Misused statistical concepts

I have come across these basic truths of statistics several times in my learning experience. Nevertheless, I keep reading press articles and hearing news reports where they are ignored, to the purpose of telling stories that are all but true.

The idea crossed my mind already several times, but today I was reading a post on “quora.com” that was really spot-on. So, what are the biggest statistical misconceptions? Here we go.

  • Correlation is not Causation: By comparing statistical variables with similar trends (may be over similar periods) and finding that they correlate you may be incline to think that there are relations. Instead, we are looking at a “statistical mantra”. When two variables correlate, it does not mean that one “causes” the other. And in any case, when two variables are correlated this is a symmetric relation. Therefore we should be asking ourselves does one of these cause the other? Example how you can get it wrong: Children who get tutored get worse grades than children who do not get tutored. Another one, from https://pubs.acs.org/doi/abs/10.1021/ci700332k:

Is it not obvious to you that there must be something wrong when comparing these two quantities? Highway fatality rate must be due to other factors, like improved road safety may be? Better cars? This makes me laugh all the time!

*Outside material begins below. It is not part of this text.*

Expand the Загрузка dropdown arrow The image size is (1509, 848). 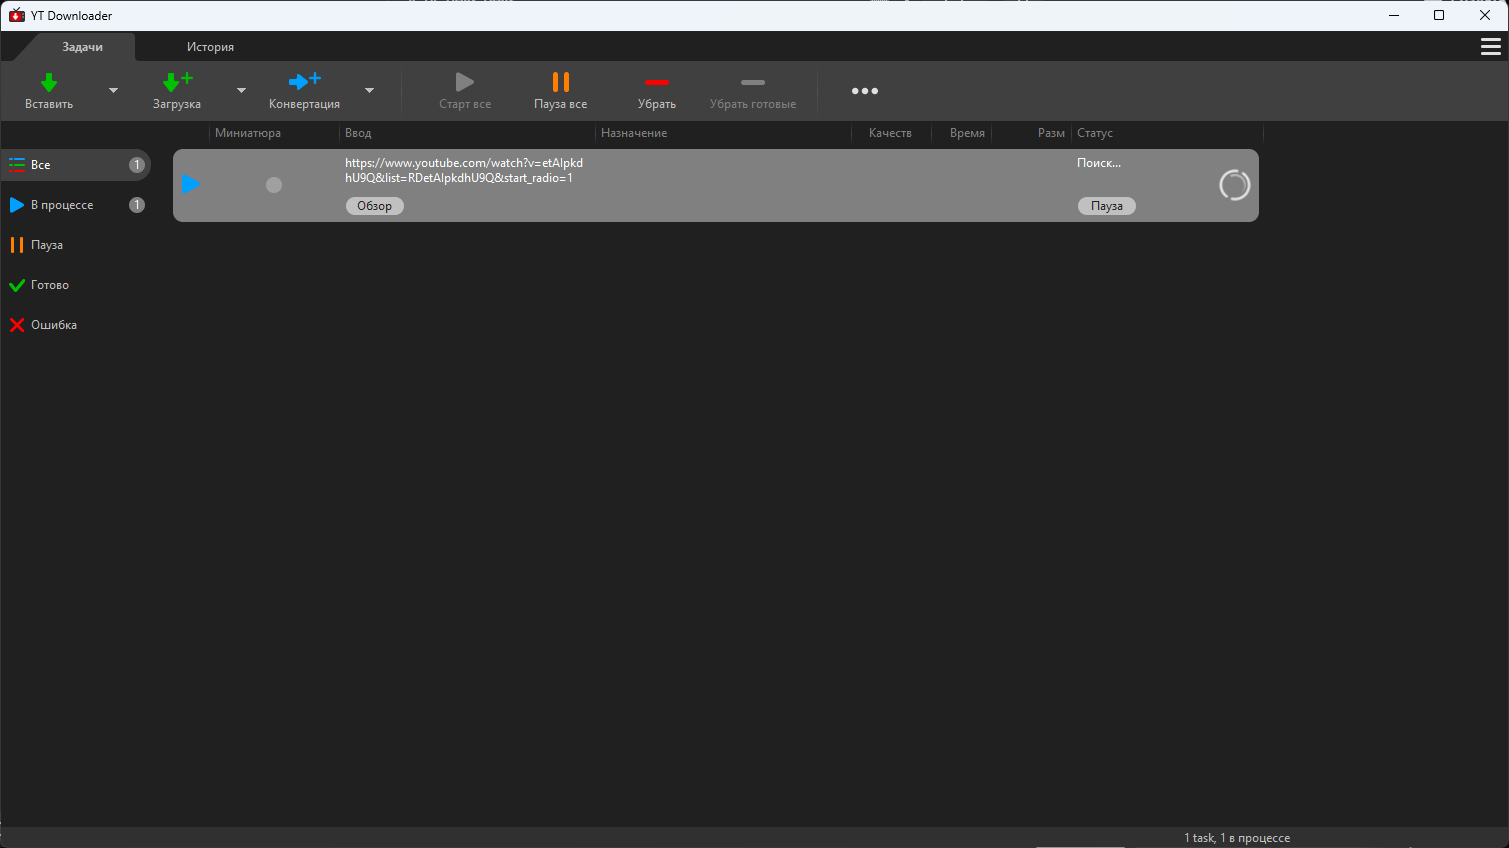[x=241, y=91]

  • Statistical significance: Actually here it depends all on how we have collected the sample data. If we get this basic part wrong, the bigger the sample, the bigger the error (while we think that we are getting close to denying the null hypotheses we may actually be closer and closer to confirm it if we had done proper data collection).
  • Independence of variables being studied: Are they really independent? This is a question that almost nobody asks, except when it is a bit too late and all the data have been collected (and again in a bad way).
  • Collection of samples thinking about the desired result: Are you sure that the data you have been looking at have been collected with an unbiased method? Are the results or the fact that is under scrutiny not affecting your data selection? This is at the basis of many false positives in scientific studies.
  • Pearson Correlation works only for linear relations: It cannot be applied to all sort of things. But people seem to ignore it…
  • Not everything follows a Gaussian distribution although sometimes we would like it: This one can be found especially in the financial institutions.